Evolutionary optimization with data collocation for reverse engineering of biological networks

Kuan-Yao Tsai 1 and Feng-Sheng Wang 1*

1 Department of Chemical Engineering, National Chung Cheng University, Chia-yi 621-02, Taiwan

* To whom correspondence should be addressed.
Feng-Sheng Wang, E-mail: chmfsw{at}ccu.edu.tw


   Abstract

Motivation: Modern experimental biology is moving away from analyses of single elements to whole-organism measurements. Such measured time-course data contain a wealth of information about the structure and dynamic of the pathway or network. The dynamic modeling of the whole systems is formulated as a reverse problem, which requires a well-suited mathematical model and a very efficient computational method to identify the model structure and parameters. Numerical integration for differential equations and finding global parameter values are still two major challenges in this field of the parameter estimation of nonlinear dynamic biological systems.

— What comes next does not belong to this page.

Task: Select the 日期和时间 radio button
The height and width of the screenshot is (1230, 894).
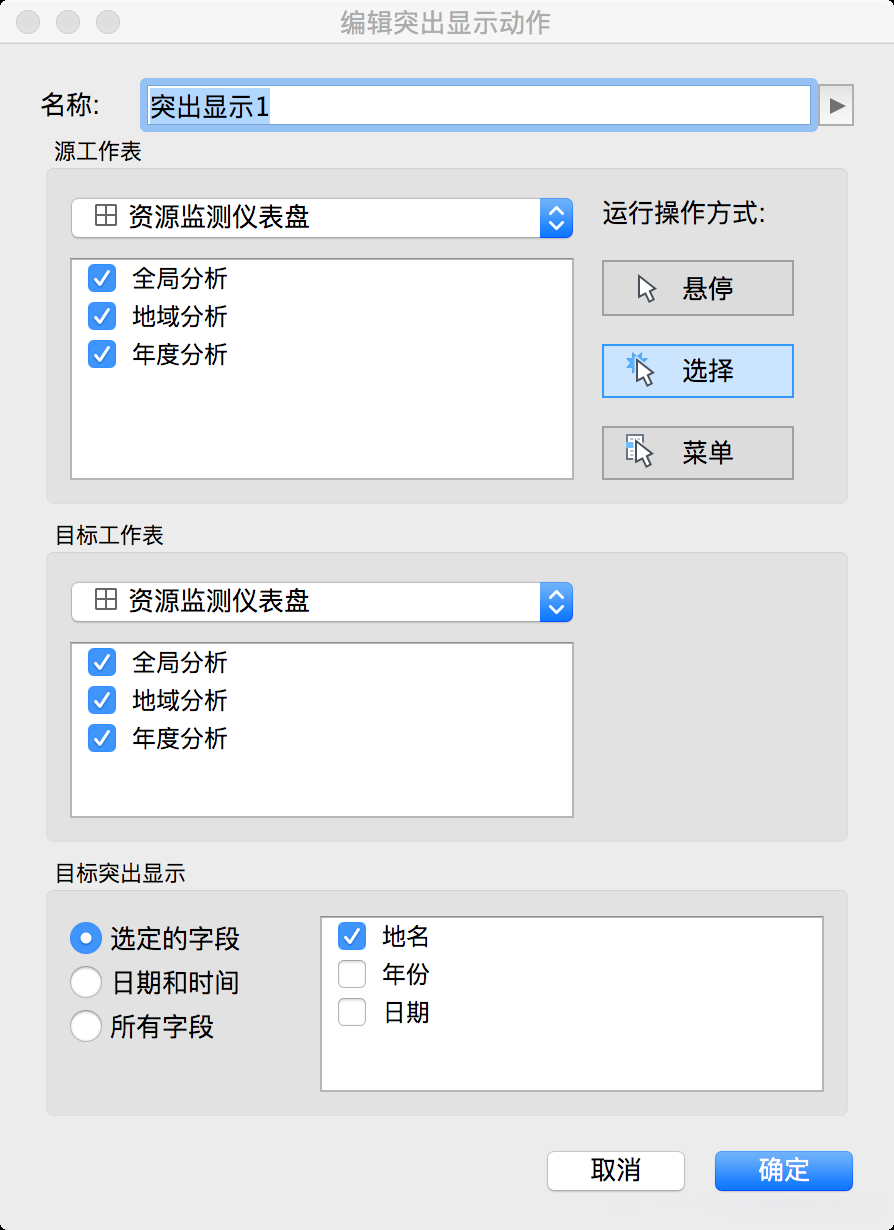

Results: We compare three techniques of parameter estimation for nonlinear dynamic biological systems. In the proposed scheme, the modified collocation method is applied to convert the differential equations to the system of algebraic equations. The observed time-course data are then substituted into the algebraic system equations to decouple system interactions in order to obtain the approximate model profiles. Hybrid differential evolution (HDE) with population size of five is able to find a global solution. The method is not only suited for parameter estimation, but also apply for structure identification. The solution obtained by HDE is then used as the initial starting point for a local search method to yield the refined estimates.

Availability: The algorithm, implemented by Compaq Visual Fortran Professional Edition 6.6, and the supplements are available at http://www.che.ccu.edu.tw/~bioproc/index-english.html/. IMSL Math/Library is a commercial library included in Compaq Visual Fortran Professional Edition.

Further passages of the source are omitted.